Зимний день догорал. Последние отблески зари еще играли на стеклах громадных окон, полузавешенных полотняными занавесками, в шестой палате клиники при медицинской академии. Хотя в палате стояло четыре кровати, теперь здесь помещался только один больной, спеленатый в горячечную рубашку.
На большой, овальной, черной доске возвышавшейся над его изголовьем, было написано:
На листке, который лежал на небольшом столике около кровати, был начертан целый ряд цифр в две колонки. В одной значилось число пульсаций в минуту, в другой показатели температуры больного.
Больной, казалось, лежал в полном забытьи и только изредка губы его шевелились и он бормотал несвязные слова и целые фразы. Оба ряда цифр шли, заметно повышаясь, и, по замечанию доктора-психиатра, кризис должен был произойти еще до наступления ночи.
Он заранее отдал приказание прислать за ним, если температура вдруг разом повысится и бред усилится.
Больной, как, вероятно, читатели догадались, был тот самый студент Момлей, фамилию которого не хотели назвать следователю. Но это ни к чему не привело. Сыщик, как мы уже знаем, разузнал фамилию, дворники дома по Лиговке признали квартиранта из квартиры №24 и, таким образом, личность его была определена. Прокуратура связалась с начальством клиники и, получив ответ, что больной находится в остром периоде болезни и что перевоз его в настоящую минуту в острожную больницу может иметь роковой исход, оставило его в клинике, поручив особому вниманию и надзору начальства.
Таким образом, еще не пришедший в себя, Момлей был узнан и арестован.
Доктор-психиатр, узнав теперь все подробности преступления, в котором обвинялся Момлей, принял живейшее участие в судьбе пациента и прилагал все усилия, чтобы вызвать и ускорить кризис, в котором видел или спасение, или смерть больного.
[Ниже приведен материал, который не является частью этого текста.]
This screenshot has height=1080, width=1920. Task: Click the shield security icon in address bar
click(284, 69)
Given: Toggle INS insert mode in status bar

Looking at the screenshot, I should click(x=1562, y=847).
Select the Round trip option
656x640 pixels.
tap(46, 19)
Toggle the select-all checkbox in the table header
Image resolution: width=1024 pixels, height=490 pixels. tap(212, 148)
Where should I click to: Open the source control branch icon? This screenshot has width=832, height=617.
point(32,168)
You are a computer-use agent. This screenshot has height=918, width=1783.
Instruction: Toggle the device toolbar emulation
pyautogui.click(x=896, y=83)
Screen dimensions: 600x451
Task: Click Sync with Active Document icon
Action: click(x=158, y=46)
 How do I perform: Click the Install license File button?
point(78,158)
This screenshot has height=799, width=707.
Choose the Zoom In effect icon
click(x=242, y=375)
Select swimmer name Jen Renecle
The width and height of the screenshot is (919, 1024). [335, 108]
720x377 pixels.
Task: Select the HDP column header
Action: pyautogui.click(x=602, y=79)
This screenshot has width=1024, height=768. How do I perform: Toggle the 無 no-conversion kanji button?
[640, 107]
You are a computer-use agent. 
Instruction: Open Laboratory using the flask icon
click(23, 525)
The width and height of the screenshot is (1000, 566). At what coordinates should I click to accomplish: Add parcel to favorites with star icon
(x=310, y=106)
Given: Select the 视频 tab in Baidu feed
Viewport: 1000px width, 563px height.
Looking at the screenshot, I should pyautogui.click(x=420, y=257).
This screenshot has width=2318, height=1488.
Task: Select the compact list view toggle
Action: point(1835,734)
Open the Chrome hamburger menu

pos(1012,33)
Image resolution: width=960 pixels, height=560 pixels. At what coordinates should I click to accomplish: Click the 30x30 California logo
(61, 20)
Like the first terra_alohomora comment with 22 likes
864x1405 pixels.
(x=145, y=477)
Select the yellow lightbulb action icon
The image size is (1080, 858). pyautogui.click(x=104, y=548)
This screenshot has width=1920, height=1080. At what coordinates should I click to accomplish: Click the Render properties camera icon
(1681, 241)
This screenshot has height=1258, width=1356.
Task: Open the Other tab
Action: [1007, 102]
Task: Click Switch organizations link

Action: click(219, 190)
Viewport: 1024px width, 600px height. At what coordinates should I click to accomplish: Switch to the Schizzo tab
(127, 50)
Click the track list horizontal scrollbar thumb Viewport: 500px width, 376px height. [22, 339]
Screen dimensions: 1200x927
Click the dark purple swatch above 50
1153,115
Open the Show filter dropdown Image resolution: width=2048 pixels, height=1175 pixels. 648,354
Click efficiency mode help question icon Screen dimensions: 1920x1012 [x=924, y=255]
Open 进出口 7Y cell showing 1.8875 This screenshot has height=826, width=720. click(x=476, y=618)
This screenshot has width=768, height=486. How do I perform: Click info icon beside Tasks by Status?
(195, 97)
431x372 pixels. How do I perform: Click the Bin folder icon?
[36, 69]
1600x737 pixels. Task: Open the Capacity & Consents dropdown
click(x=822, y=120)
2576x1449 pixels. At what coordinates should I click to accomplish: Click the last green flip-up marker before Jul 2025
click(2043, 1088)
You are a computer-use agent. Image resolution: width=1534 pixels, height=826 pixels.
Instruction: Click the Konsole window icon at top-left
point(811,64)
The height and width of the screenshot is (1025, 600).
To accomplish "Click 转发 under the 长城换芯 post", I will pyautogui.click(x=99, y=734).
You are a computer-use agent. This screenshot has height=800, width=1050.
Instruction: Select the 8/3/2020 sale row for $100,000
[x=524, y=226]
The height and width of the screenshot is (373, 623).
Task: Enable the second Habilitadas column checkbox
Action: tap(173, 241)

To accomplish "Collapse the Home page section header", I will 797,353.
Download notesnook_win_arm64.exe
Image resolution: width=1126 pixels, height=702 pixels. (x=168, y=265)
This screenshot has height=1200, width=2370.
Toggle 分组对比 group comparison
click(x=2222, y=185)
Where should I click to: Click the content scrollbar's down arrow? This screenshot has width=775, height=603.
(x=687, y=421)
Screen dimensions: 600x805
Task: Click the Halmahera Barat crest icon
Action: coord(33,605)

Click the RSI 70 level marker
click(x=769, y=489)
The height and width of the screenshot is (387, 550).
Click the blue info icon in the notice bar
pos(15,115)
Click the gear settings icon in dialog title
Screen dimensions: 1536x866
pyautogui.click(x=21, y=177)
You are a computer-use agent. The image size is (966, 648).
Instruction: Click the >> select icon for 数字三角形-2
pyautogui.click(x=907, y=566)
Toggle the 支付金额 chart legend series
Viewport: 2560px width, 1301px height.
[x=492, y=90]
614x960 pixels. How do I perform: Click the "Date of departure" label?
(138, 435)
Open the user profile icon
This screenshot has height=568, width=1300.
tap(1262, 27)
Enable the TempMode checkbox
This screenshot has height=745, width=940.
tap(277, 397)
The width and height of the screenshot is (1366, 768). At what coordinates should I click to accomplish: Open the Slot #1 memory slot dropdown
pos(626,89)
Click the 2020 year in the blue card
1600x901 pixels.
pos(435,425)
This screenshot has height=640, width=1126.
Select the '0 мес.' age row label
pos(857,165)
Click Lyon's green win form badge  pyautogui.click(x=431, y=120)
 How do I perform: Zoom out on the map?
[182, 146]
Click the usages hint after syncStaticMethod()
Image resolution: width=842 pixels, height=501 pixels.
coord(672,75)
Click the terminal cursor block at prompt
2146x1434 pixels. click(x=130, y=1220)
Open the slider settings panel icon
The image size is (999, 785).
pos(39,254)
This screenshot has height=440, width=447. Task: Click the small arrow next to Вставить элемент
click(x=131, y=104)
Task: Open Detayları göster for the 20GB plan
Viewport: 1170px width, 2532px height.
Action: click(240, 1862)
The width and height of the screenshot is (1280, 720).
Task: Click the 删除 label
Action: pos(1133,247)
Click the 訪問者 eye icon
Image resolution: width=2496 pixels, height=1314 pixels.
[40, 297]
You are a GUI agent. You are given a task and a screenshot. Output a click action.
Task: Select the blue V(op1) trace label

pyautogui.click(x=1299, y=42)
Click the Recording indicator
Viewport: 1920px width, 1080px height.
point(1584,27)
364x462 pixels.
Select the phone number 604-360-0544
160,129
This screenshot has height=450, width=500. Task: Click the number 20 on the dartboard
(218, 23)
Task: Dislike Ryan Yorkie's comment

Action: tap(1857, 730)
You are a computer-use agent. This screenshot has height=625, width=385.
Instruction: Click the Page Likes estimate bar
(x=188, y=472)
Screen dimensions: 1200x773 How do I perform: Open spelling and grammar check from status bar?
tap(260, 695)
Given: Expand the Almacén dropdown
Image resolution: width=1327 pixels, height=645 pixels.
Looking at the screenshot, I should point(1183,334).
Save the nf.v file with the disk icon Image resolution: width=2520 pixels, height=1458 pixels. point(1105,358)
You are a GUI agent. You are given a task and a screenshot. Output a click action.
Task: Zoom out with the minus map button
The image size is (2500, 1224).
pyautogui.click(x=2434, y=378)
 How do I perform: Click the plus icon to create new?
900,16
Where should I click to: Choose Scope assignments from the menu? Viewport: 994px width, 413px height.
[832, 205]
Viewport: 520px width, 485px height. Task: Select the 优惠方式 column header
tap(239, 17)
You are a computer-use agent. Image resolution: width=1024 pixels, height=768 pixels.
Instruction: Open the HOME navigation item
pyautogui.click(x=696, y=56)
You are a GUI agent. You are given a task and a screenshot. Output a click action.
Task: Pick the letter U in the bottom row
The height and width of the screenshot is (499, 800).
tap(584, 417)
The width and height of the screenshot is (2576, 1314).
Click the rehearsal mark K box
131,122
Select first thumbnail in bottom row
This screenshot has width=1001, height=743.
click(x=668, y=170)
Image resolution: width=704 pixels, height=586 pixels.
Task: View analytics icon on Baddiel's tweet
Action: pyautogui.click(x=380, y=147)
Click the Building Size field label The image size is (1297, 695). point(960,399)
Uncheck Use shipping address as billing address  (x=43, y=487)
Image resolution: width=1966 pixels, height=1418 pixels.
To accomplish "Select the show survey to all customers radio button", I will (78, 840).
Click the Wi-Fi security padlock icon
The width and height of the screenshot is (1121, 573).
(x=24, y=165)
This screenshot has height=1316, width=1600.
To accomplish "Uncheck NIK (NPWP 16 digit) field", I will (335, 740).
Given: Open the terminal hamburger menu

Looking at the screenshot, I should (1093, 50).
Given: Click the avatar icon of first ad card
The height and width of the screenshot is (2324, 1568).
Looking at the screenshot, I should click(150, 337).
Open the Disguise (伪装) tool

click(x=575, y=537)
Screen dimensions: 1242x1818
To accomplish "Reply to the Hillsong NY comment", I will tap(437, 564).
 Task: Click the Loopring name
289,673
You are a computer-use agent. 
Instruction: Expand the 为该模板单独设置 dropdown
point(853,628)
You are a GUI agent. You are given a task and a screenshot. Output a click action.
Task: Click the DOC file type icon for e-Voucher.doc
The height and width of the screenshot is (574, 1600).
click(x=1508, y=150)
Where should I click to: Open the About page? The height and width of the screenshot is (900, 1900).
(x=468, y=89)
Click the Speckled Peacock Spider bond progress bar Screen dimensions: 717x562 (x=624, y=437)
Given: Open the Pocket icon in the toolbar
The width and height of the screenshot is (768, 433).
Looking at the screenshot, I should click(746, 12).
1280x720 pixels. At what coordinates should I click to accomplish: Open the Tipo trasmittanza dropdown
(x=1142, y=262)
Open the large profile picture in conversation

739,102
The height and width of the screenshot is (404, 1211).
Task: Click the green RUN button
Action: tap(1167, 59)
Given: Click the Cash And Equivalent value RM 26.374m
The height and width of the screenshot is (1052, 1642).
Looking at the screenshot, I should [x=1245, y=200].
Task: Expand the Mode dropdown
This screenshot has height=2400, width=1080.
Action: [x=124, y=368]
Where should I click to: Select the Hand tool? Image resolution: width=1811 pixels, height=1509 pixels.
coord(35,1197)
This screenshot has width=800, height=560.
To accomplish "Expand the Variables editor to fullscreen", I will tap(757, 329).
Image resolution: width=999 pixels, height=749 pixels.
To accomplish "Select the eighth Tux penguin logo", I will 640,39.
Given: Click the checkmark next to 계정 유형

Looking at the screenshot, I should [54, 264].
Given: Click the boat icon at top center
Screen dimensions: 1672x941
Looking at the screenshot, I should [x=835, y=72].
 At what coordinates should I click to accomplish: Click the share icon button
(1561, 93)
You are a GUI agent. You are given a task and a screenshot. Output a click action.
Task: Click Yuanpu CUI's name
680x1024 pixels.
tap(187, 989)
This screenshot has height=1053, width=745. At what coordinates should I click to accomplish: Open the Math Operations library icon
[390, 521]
Смерть, во всяком случае, была лучше такого безумного состояния.
Сестра милосердия, тихо сидевшая все время у постели больного и читавшая книжку, вдруг нервно вздрогнула от неожиданности, таким резким и неестественным показался ей крик больного, сменивший его тихие стоны.
– Она! Она! Зачем она здесь?!… Зачем?! Возьмите ее отсюда, возьмите ее отсюда! – кричал Момлей дикими голосом, пытаясь приподняться. Глаза его были широко раскрыты, зубы стучали, словно в лихорадке.
– Кризис начался, надо дать знать доктору! – шепнула про себя сестра и быстро пошла по направлению к дежурной комнате. Через несколько минут доктор Брауман был уже у постели несчастного.
Казалось, с его приходом нервное состояние больного только ухудшилось, он уже не кричал, а выл и визжал, словно зверь, попавшийся в капкан. В крике этом не было ничего человеческого.
Зная, что порой наложение рук на голову успокаивает нервных субъектов, доктор тихонько погладил Момлея по волосам. Тот почти мгновенно затих и раздирающие вопли перешли в довольно внятный, но тихий бред. Видя успех манипуляции, доктор продолжил свои пассы.
Голос Момлея становился все более и более явственными.
– Фимочка, милая моя, ненаглядная! – бредил он. – О! Как я люблю тебя. О! Как люблю!.. Дай мне только кончить курс… Я женюсь на тебе. Ты не веришь!? Клянусь тебе… Женюсь моя дорогая, женюсь!..
Доктор начинал вслушиваться в этот бред. Он знал только внешнюю сторону кровавого, таинственного убийства, а этот бред начинал обрисовывать ему внутренний мир больного, его отношения с убитой. Доктору было известно, что убитую звали Фимочкой.
– Почему ты не веришь?! Почему? Почему? – слышался по-прежнему голос больного. – Или ты… ты думаешь, что меня остановят насмешки товарищей… или родные, нет у меня родных, никого нет; товарищи, товарищи! – он захохотал. – Товарищи… я тебя на них не променяю, Фимочка! Фимочка, я все забыл, все, радость моя, дорогая. Только ты не разлюби меня, не измени мне, слышишь, – не измени… не измени… Я так тебя люблю, так тебя люблю… не измени. – Голос его перешел в шепот.